Allentown Mayor Ed Pawlowski and Easton Mayor Sal Panto Jr. took a trip to the country as part of the International Mayor's Conference.
It took Easton Mayor Sal Panto Jr. going to Israel to realize Easton’s connection with Belize.Panto and Allentown Mayor Ed Pawlowski traveled to Israel as part of the International Mayors Conference, a yearly event that draws mayors from around the world. There, Panto met Hilberto Campos, the mayor of Corozal, Belize, and learned Easton-based architects Jeff Gilbert and Oliver Andes have done projects in Belize.
“It becomes a very small world,” Panto said.
The connection allowed Panto and Campos to develop a strong relationship during the conference. Belize may seem far from Easton, but Panto said the mayors had plenty to learn from each other, and from Israel.
Despite Israel’s focus on homeland security and defense spending, Panto said he found the average citizen of Israel to be friendly and free of bigotry. The Israeli city of Nazareth, for example, has a Greek Orthodox Christian of Arabic descent as mayor, yet the city is bordered by a growing Jewish suburban community.
“It’s incredibly diverse,” Panto said. “It’s a country that is not only young, but it is making the curve.”
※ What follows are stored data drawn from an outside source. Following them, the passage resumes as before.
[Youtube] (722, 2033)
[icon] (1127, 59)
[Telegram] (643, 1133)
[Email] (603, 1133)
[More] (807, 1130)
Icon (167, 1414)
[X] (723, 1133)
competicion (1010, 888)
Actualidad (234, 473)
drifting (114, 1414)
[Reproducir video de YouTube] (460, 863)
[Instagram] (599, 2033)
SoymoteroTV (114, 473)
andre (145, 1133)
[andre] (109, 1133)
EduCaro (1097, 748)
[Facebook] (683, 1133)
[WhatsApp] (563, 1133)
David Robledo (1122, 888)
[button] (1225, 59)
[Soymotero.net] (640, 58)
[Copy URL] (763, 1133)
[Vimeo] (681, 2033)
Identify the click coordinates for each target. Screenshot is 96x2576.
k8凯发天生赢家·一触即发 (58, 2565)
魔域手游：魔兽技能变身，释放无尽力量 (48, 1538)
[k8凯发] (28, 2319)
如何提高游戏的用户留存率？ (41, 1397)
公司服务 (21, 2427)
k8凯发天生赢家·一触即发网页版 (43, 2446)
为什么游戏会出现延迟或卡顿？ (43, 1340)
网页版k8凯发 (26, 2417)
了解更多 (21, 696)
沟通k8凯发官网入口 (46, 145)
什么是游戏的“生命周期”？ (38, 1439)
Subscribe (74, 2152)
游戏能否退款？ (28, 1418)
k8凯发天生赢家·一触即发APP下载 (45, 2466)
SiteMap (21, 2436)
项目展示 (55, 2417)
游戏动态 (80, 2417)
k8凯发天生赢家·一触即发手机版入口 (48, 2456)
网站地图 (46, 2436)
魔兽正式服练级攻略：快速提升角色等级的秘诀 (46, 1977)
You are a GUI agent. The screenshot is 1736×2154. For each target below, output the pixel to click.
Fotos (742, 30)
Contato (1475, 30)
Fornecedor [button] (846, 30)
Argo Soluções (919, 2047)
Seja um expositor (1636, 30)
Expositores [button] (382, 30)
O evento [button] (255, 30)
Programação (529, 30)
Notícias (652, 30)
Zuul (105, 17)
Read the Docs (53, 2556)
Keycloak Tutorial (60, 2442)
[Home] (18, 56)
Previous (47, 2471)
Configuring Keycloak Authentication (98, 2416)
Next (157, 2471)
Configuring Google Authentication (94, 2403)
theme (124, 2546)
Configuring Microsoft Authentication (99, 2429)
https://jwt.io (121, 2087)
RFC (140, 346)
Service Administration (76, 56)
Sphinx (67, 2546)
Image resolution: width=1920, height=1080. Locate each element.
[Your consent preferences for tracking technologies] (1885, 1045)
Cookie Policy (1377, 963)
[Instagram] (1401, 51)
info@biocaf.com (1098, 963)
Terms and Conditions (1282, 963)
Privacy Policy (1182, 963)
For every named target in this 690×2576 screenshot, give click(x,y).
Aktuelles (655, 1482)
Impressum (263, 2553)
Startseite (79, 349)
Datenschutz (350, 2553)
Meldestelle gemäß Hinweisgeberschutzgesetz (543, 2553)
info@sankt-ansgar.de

Pawlowski and Panto arrived in Israel on May 6. Panto returned to the United States on Saturday and Pawlowski returned the next day.
The event was sponsored by the American Jewish Congress. The association paid for hotel and convention costs, according to Panto. While the association didn’t pay for plane tickets, local Jewish organizations raised the funds for them, and the mayors paid for smaller expenses out of pocket, Panto said. No city funding was used on the trip, according to Panto and Pawlowski.
Five mayors were selected from across the United States. They met key members of Israeli government, from Prime Minister Benjamin Netanyahu to municipal officials and managers of hospitals in Tel Aviv.
Pawlowski said he particularly was impressed with the technology, the development and the infrastructure of the cities they toured.
"It's hard to believe it's only been 60-plus years since the survivors of the Holocaust settled to build a new country," he said.
The mayors visited Haifa, a city in northern Israel which was attacked with rockets by Hezbollah in 2006, causing much of the population to flee.
Now, Pawlowski said, there is a great deal of new construction, buildings are tall as 50 stories and a university there has graduated 90,000 engineers and helped develop several new companies.
"This is a city that was literally bombed and shelled six years ago," Pawlowski said. "It's hard to describe the amazing progress and ingenuity that's occurred here."
Technology is shrinking the world, Panto said. Even while at the conference, he participated in Easton’s regular Wednesday night city council meeting by telephone, though it was 1 in the morning in Israel. He tried to keep up with city business by regularly checking emails and making phone calls, he said.
But Israel's intense devotion to technology and education could make them one of our biggest competitors in the future, he said.